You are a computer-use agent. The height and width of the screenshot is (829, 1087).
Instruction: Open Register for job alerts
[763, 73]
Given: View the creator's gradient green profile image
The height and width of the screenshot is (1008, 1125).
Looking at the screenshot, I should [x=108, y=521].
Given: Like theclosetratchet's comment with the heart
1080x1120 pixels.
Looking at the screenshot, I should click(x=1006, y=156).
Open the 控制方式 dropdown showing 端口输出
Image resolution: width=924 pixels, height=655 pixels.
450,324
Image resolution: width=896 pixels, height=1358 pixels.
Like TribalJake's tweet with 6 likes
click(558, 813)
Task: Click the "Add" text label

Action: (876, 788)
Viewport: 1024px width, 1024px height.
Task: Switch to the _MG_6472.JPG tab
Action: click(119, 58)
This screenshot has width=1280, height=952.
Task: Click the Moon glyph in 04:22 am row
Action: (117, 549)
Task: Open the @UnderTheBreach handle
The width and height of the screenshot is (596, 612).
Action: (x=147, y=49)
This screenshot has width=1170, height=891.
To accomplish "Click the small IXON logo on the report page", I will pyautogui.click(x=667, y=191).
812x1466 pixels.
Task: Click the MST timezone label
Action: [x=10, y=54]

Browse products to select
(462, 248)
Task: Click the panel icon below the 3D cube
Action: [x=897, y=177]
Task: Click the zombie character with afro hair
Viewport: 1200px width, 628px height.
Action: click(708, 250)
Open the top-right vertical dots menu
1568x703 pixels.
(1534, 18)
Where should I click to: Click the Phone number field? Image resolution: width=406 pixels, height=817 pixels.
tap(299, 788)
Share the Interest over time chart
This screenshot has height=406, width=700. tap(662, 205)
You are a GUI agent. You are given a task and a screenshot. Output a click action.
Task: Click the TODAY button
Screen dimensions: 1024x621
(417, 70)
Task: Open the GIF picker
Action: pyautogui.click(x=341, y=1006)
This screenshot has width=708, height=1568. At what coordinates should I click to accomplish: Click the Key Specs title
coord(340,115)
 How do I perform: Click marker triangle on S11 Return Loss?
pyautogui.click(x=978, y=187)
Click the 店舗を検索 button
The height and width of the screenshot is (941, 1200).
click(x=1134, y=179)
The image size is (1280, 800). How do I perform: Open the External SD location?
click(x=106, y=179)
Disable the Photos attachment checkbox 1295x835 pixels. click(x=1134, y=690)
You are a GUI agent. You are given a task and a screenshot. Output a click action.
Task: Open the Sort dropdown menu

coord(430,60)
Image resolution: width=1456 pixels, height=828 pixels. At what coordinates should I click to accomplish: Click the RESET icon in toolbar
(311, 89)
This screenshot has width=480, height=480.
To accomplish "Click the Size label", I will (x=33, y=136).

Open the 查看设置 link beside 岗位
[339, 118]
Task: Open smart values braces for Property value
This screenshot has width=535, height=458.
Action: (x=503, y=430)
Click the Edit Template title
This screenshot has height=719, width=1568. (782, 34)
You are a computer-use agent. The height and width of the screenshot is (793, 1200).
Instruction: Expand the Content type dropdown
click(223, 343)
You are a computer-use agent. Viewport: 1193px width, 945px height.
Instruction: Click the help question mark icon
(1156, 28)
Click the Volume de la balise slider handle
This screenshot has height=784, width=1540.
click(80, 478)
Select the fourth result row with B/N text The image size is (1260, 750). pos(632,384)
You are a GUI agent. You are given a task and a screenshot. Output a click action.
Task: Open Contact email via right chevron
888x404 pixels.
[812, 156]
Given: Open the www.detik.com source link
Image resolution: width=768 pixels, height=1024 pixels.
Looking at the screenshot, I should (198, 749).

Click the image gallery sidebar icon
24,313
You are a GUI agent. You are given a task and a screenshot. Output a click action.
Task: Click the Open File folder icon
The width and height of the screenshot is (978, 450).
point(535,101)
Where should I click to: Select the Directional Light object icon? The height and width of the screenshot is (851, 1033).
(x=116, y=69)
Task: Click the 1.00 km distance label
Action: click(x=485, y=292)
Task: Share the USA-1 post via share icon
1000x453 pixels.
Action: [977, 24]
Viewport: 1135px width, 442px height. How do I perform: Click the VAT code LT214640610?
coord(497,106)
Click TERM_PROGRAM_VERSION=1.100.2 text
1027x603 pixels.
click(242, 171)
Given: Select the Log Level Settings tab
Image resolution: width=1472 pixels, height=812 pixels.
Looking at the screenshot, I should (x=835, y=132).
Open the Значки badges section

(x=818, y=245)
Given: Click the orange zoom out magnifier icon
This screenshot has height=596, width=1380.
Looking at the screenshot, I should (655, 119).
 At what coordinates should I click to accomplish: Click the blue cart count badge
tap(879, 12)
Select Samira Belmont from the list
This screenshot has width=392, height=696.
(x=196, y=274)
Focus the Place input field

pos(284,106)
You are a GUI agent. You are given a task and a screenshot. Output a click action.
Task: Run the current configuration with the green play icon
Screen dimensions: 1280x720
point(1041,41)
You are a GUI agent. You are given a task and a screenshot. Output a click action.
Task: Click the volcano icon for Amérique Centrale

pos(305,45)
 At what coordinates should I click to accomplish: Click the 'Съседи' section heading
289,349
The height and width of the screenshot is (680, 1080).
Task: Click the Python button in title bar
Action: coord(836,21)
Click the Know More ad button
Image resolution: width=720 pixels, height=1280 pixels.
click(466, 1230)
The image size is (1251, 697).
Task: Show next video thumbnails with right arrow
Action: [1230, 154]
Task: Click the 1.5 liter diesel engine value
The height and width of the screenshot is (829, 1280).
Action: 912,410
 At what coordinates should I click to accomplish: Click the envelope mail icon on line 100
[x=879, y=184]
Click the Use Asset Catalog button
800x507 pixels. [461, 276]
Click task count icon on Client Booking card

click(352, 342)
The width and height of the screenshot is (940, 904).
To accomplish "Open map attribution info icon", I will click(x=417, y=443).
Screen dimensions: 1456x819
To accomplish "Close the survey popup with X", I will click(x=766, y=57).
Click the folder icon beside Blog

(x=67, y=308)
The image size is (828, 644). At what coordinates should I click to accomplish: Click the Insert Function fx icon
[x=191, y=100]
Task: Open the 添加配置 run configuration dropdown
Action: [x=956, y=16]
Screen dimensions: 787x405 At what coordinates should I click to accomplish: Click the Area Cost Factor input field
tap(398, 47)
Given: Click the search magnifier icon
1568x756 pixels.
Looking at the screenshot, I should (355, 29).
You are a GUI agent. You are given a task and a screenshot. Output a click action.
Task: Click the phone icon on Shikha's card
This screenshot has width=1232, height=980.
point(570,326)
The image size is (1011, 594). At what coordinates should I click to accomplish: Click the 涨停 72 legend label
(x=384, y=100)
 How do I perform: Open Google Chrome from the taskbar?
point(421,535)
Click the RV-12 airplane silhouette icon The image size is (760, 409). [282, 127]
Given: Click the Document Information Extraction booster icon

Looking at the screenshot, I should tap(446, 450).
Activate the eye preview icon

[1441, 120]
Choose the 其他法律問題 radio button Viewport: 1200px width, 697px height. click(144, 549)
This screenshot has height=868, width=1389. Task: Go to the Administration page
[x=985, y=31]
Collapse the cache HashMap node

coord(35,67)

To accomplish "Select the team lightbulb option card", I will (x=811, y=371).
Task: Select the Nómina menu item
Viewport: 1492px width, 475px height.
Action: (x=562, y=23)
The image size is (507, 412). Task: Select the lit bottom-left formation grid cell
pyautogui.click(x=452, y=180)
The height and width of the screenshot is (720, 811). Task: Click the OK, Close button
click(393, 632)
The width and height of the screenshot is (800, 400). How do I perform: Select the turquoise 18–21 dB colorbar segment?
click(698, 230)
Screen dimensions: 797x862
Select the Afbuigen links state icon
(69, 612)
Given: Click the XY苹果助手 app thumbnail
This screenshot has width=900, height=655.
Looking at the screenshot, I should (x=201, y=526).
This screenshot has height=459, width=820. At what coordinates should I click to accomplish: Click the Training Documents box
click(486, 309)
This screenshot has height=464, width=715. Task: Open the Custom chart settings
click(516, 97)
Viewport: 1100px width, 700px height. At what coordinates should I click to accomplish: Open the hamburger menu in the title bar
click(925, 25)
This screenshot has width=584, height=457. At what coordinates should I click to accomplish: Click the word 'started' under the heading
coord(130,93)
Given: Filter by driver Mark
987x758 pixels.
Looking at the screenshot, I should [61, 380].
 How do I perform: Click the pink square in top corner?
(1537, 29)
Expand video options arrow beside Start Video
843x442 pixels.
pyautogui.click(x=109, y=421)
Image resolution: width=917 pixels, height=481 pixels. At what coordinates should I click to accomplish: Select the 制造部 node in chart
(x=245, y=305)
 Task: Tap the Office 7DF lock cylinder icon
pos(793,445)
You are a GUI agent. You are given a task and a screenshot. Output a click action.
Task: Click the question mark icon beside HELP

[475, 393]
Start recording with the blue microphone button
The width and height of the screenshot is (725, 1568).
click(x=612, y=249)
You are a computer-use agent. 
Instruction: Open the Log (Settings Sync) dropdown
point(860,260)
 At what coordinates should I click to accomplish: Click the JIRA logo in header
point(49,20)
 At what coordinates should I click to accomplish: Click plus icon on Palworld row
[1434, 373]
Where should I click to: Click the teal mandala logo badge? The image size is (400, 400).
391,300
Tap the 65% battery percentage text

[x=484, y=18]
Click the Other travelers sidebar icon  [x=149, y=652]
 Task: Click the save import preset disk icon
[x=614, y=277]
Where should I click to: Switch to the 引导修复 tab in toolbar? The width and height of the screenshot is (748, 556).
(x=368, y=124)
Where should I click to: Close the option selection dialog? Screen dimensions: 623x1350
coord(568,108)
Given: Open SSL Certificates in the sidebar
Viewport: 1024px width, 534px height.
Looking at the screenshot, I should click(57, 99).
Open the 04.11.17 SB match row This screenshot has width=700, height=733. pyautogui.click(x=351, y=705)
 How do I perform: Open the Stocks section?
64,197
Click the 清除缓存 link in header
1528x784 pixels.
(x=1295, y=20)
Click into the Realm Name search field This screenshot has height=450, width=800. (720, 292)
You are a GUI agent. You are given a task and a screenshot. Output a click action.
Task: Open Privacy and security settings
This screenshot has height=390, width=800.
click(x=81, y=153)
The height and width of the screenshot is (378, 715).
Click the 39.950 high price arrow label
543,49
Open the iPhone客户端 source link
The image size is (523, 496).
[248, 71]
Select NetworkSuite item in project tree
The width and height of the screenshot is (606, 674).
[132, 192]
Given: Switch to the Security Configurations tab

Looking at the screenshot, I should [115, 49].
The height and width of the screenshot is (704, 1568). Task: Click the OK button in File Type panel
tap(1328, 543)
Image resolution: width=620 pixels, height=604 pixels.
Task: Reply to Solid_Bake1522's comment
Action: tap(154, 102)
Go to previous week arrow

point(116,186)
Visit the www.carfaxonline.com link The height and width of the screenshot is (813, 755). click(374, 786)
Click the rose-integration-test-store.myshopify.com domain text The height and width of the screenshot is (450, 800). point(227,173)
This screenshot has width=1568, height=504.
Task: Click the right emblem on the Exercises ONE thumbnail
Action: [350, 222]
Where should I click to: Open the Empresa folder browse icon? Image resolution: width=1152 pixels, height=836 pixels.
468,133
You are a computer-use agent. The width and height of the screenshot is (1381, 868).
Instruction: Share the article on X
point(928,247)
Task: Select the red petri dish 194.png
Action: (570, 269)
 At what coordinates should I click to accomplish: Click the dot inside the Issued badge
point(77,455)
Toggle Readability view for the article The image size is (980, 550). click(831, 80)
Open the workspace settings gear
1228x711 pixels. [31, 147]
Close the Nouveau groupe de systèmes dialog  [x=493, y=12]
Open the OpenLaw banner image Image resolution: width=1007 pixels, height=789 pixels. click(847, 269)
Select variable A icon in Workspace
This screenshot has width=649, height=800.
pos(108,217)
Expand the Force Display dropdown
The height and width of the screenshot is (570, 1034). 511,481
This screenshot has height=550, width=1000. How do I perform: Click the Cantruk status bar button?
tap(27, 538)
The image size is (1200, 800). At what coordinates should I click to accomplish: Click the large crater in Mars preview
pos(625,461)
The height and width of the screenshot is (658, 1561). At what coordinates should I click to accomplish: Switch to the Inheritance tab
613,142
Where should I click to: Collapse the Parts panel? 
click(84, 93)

_DIRECTIONS:_ What is the number of lines in the listing that hold "green"? Give that number and nothing more.

_THE ANSWER:_ 2